The 1986 United Kingdom budget was delivered by Nigel Lawson, the Chancellor of the Exchequer, to the House of Commons on 18 March 1986. It was the third budget to be presented by Lawson, and saw the start of a programme of tax cuts initiated under the leadership of Conservative Prime Minister Margaret Thatcher. Lawson set the theme of his budget as "popular capitalism" and stated his wish to turn a nation of homeowners into a nation of shareholders. As well as a cut in the basic rate of income tax from 30% to 29%, there were other changes to taxation. 1986 was also the year the chancellor announced the launch of the Personal equity plan (PEP), a tax-exempt plan that would allow ordinary members of the public to invest up to £2,400 a year in equities. Labour leader Neil Kinnock, the leader of the Opposition, dismissed the budget as a "bits and pieces budget" that promised "jam tomorrow".

==Overview==
Lawson's idea with "popular capitalism" was to create a society "in which more and more men and women have a direct personal stake in British business and industry", building on the already growing trend of employee share schemes, as well as the government's programme of privatisation.

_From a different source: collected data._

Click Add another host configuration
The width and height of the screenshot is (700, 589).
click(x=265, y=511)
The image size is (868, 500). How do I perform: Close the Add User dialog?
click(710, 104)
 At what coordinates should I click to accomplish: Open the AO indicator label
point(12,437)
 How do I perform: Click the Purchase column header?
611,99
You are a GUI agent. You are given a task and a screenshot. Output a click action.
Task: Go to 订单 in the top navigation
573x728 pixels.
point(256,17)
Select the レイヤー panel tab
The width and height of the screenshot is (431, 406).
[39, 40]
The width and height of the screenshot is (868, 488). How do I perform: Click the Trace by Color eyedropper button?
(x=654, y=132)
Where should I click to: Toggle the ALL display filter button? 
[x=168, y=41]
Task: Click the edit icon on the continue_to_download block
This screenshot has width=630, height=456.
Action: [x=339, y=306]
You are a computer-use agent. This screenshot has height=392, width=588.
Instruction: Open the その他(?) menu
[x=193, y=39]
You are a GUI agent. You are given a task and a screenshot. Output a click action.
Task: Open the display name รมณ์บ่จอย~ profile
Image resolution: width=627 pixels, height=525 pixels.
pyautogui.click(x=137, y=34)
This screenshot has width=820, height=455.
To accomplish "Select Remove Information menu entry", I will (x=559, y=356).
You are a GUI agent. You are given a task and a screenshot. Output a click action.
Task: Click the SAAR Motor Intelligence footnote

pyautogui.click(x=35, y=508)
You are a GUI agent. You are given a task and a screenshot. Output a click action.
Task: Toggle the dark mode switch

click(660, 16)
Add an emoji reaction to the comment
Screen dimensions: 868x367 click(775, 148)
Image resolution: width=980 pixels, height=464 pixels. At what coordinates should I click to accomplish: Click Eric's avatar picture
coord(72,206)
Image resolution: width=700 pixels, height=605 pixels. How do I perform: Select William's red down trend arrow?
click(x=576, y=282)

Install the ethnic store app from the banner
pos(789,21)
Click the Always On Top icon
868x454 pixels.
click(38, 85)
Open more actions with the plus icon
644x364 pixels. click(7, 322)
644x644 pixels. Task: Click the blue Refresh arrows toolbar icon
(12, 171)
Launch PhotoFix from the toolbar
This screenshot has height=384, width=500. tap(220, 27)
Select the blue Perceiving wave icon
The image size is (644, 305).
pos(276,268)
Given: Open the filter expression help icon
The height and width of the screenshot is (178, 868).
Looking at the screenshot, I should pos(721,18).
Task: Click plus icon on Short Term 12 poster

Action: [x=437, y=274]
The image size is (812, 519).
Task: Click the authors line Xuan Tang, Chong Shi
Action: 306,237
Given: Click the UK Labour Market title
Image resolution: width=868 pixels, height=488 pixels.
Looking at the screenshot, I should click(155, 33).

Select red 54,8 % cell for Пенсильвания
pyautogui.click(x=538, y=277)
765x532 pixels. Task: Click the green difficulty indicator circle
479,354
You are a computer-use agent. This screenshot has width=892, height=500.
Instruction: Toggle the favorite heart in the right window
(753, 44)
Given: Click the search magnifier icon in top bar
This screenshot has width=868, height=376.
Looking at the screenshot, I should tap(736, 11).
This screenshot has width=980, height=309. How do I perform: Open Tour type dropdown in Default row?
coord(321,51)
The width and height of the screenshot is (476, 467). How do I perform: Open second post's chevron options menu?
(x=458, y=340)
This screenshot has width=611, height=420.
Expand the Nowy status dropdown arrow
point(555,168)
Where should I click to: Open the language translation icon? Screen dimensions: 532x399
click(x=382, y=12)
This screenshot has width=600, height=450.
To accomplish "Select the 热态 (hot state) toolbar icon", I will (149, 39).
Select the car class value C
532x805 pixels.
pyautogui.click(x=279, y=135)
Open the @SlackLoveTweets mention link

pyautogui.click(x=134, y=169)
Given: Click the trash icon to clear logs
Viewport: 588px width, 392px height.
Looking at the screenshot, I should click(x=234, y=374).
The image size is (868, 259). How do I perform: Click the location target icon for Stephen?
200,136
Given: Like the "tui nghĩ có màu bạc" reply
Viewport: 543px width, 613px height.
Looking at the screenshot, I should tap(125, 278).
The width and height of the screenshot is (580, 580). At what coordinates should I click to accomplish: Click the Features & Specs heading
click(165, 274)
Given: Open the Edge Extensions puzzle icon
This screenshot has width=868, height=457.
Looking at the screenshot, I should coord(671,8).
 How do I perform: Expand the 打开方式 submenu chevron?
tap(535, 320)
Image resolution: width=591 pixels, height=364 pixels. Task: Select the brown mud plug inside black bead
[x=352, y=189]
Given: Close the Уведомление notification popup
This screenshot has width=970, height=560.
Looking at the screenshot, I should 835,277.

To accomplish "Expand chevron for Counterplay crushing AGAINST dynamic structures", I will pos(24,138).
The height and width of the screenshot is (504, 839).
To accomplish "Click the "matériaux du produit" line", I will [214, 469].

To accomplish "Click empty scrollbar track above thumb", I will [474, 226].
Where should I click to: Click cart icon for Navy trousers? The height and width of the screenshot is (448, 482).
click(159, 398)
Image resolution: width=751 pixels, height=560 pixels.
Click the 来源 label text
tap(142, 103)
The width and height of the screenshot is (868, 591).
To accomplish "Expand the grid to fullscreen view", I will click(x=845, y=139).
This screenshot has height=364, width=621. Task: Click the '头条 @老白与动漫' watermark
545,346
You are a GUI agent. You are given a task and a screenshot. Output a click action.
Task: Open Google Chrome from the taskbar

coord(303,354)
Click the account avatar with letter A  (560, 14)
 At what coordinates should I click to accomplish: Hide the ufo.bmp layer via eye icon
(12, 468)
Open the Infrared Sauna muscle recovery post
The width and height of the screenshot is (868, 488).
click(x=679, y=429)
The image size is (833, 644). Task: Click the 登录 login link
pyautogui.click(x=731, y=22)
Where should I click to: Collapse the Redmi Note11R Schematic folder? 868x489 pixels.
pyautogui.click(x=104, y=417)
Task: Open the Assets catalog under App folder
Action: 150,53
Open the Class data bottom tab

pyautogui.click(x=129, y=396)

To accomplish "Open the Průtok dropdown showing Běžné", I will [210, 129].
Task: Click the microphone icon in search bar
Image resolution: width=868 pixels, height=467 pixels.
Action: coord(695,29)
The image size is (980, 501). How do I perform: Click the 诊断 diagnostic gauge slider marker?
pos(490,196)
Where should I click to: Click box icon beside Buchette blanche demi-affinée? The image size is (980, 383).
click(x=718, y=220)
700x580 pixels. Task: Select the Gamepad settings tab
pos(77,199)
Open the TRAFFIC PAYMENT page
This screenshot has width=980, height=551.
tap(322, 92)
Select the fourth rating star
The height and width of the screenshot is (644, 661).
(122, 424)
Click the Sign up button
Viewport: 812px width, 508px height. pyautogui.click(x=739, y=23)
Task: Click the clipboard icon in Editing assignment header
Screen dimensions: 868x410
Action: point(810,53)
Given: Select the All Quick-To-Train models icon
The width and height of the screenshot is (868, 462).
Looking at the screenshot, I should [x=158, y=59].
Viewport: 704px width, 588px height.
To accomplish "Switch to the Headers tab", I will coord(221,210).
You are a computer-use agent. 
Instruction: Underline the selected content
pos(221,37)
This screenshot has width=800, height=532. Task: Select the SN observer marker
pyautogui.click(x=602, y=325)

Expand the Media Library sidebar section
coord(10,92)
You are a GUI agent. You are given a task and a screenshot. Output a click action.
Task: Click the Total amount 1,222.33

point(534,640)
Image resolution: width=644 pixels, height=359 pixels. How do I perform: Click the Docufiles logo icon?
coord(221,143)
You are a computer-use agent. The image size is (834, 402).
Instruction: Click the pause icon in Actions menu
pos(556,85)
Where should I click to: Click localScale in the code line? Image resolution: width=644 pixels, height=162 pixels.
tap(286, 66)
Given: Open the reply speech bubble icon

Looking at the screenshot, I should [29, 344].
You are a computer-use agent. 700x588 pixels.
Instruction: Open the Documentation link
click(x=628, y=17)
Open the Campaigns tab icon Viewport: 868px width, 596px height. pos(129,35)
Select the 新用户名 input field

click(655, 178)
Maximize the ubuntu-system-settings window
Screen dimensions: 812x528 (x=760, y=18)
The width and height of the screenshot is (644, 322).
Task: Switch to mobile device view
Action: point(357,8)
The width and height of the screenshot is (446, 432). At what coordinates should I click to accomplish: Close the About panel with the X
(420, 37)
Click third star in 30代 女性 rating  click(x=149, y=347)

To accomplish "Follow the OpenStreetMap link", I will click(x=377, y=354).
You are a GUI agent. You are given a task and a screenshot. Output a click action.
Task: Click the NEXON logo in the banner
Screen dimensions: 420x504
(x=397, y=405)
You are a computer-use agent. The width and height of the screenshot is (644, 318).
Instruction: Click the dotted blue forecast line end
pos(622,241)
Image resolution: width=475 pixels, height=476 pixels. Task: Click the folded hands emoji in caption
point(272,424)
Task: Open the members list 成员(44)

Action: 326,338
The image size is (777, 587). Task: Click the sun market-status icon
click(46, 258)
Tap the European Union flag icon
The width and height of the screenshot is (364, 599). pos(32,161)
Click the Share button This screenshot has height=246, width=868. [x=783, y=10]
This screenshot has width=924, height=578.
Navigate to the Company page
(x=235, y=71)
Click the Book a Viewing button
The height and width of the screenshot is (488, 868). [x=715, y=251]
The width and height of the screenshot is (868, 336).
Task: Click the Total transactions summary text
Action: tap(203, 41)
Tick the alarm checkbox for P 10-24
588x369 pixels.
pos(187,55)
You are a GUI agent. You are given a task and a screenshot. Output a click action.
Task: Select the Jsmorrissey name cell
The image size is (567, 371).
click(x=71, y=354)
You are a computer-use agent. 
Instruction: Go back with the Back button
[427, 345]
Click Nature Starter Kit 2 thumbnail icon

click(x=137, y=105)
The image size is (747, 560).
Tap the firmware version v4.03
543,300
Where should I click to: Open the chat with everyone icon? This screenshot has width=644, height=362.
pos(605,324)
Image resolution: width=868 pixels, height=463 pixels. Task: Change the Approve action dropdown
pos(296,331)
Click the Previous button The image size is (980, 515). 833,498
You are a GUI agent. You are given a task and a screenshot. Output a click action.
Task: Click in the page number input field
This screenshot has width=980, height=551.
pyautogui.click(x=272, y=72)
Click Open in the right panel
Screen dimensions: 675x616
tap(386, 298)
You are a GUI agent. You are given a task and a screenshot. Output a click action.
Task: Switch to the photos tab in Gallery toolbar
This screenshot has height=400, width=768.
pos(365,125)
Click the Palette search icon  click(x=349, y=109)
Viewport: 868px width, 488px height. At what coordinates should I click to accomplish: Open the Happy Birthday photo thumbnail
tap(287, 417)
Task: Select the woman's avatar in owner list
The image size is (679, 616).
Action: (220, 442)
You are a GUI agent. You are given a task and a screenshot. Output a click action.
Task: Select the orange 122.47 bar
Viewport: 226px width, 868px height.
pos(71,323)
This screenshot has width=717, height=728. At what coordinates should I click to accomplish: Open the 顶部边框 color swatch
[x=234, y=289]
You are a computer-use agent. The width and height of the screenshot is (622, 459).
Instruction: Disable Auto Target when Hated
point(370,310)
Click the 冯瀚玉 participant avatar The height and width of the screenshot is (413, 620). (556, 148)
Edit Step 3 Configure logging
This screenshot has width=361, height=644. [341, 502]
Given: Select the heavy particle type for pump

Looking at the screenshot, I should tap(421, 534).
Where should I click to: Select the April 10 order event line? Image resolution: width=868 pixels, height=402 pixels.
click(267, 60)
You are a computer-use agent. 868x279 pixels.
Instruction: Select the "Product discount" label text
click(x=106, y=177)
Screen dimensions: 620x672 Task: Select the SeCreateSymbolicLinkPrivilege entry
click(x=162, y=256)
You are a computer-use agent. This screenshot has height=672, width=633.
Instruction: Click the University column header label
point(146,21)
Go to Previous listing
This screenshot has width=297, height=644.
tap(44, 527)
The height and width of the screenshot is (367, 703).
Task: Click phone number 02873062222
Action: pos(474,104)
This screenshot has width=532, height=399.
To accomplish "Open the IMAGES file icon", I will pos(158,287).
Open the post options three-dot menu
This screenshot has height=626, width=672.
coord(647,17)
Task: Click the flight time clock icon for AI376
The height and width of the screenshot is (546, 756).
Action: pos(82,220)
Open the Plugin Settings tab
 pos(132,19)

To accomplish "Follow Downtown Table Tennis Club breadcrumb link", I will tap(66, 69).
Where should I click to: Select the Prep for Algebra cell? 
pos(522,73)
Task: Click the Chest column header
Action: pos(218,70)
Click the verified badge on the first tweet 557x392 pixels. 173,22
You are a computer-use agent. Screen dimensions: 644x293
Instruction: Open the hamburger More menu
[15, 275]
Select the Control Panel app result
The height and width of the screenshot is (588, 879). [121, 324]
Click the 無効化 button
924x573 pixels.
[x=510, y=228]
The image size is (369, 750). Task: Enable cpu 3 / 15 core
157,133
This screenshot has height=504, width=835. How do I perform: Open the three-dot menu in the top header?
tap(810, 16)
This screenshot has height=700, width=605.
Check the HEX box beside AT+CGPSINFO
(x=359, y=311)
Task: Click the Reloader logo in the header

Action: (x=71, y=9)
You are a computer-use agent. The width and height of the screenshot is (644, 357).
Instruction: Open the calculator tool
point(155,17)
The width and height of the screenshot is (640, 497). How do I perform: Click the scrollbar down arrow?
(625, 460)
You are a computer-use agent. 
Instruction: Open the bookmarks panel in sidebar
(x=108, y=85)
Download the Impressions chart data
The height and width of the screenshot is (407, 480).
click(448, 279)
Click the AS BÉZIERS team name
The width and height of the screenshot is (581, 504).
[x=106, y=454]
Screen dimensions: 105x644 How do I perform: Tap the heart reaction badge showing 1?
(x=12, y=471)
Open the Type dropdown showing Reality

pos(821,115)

To this end, he began a programme of tax cuts and investment reforms designed to allow people to keep more of what they were earning, and encourage them to invest their money. He announced the creation of the personal equity plan (PEP) which would allow members of the public to "shelter" from tax of up to £2,400 per year in stocks. The basic rate of income tax was reduced from 30% to 29%, the first cut in income tax since 1979, while other tax changes were also announced. Capital Transfer Tax was renamed Inheritance Tax, and the tax levied on gifts given during a deceased person's lifetime was abolished (unless the gift was given in their final year of life). Tax relief for charity donations made by companies or individuals, described as "Give as you Earn", was announced. Duty on a packet of 20 cigarettes was increased by 11p, while duty on petrol was raised by 7.5p per gallon.

In his speech Lawson said that social security changes being brought in that year, principally the replacement of Family Income Supplement by Family Credit, world save £120 million in the 1987–88 financial year.

==Reaction==
In his response to the budget, Opposition Labour Party leader Neil Kinnock described it as a "bits and pieces budget" that promised "jam tomorrow".

The 1986 budget saw the first reduction in income tax since 1979. Lawson would further reduce the basic rate of income tax in his subsequent budgets of 1987 and 1988 cutting it to 25% by 1988.